How to Write a Great Research Paper

Even great research paper topics won't give you a great research paper if you don't hone your topic before and during the writing process. Follow these three tips to turn good research paper topics into great papers.

#1: Figure Out Your Thesis Early

Before you start writing a single word of your paper, you first need to know what your thesis will be. Your thesis is a statement that explains what you intend to prove/show in your paper. Every sentence in your research paper will relate back to your thesis, so you don't want to start writing without it!

As some examples, if you're writing a research paper on if students learn better in same-sex classrooms, your thesis might be "Research has shown that elementary-age students in same-sex classrooms score higher on standardized tests and report feeling more comfortable in the classroom."

If you're writing a paper on the causes of the Civil War, your thesis might be "While the dispute between the North and South over slavery is the most well-known cause of the Civil War, other key causes include differences in the economies of the North and South, states' rights, and territorial expansion."

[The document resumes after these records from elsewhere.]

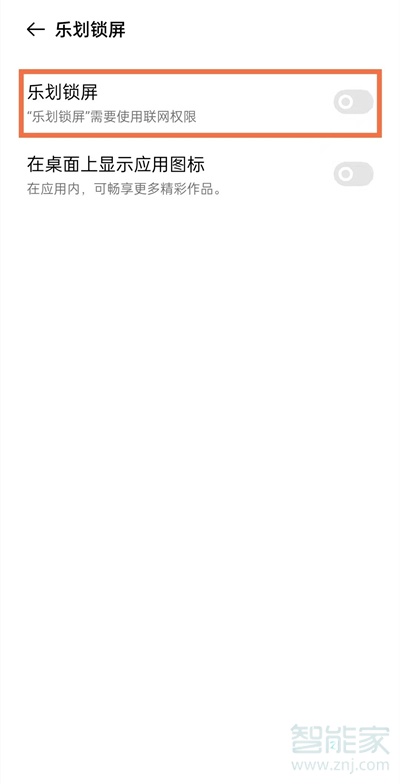400x784 pixels.
Task: Go back using the top-left arrow
Action: coord(36,30)
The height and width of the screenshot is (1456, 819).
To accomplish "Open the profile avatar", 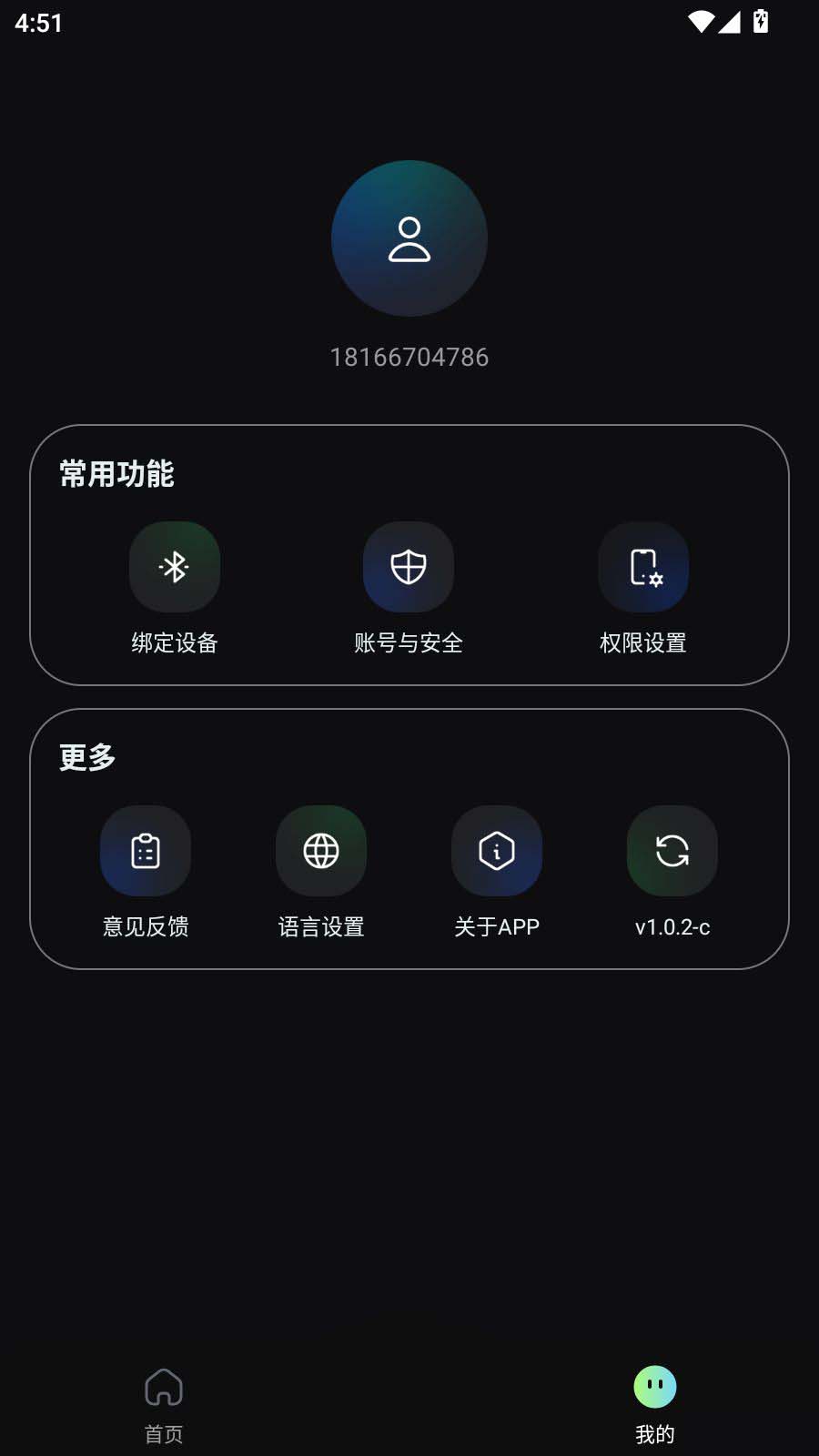I will (410, 238).
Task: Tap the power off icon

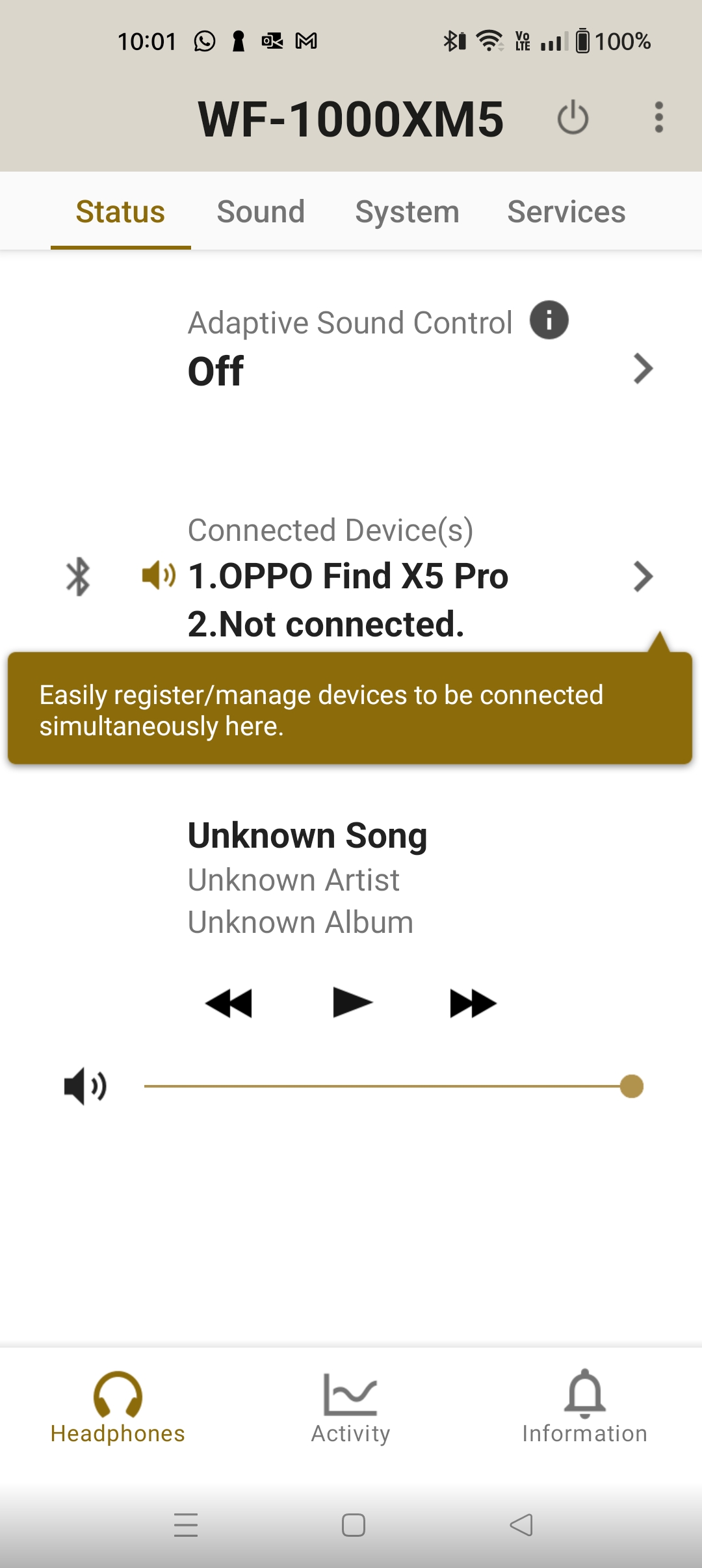Action: point(573,118)
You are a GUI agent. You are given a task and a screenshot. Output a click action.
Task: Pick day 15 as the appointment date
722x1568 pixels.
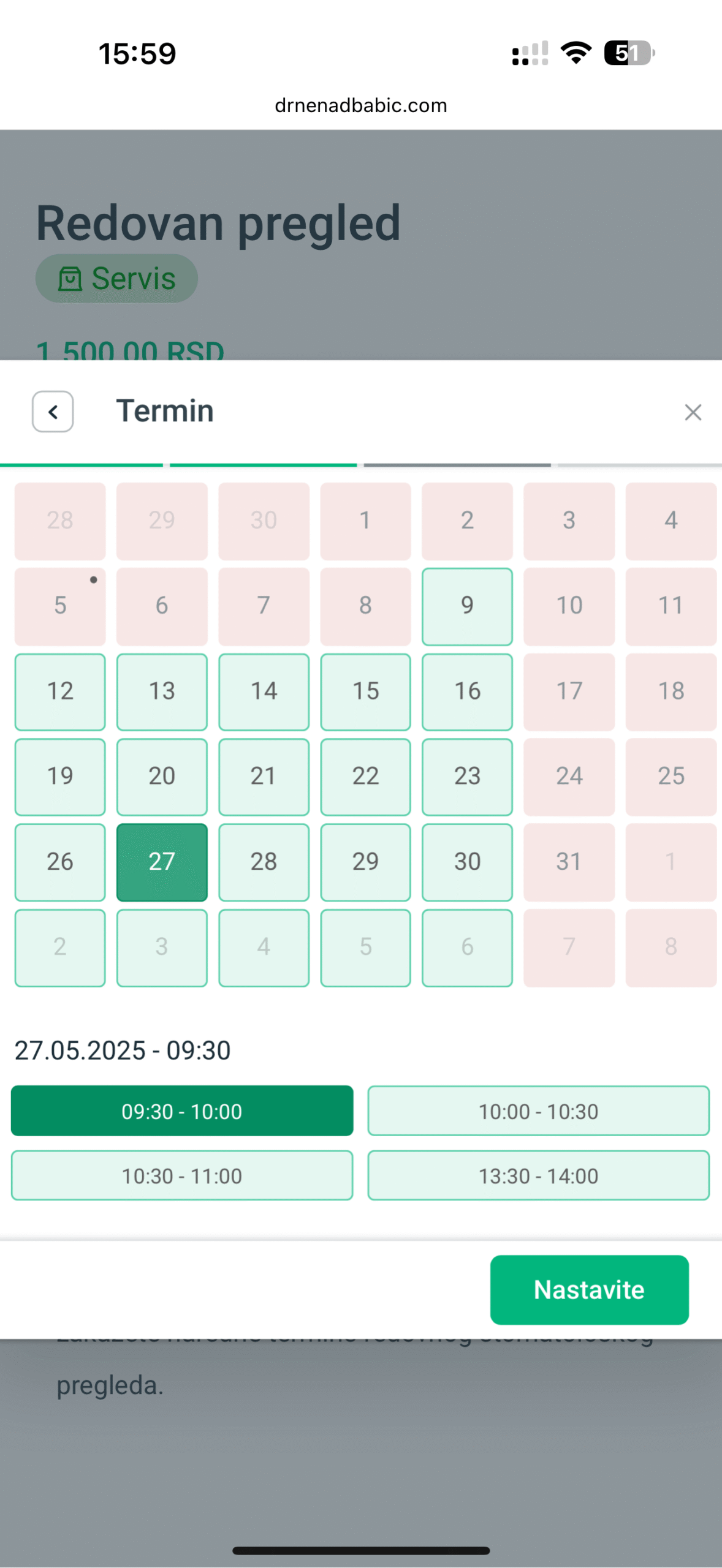coord(365,692)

#2: Back Every Statement Up With Research

Remember, this is a research paper you're writing, so you'll need to use lots of research to make your points. Every statement you give must be backed up with research, properly cited the way your teacher requested. You're allowed to include opinions of your own, but they must also be supported by the research you give.

#3: Do Your Research Before You Begin Writing

You don't want to start writing your research paper and then learn that there isn't enough research to back up the points you're making, or, even worse, that the research contradicts the points you're trying to make!

Get most of your research on your good research topics done before you begin writing. Then use the research you've collected to create a rough outline of what your paper will cover and the key points you're going to make. This will help keep your paper clear and organized, and it'll ensure you have enough research to produce a strong paper.

What's Next?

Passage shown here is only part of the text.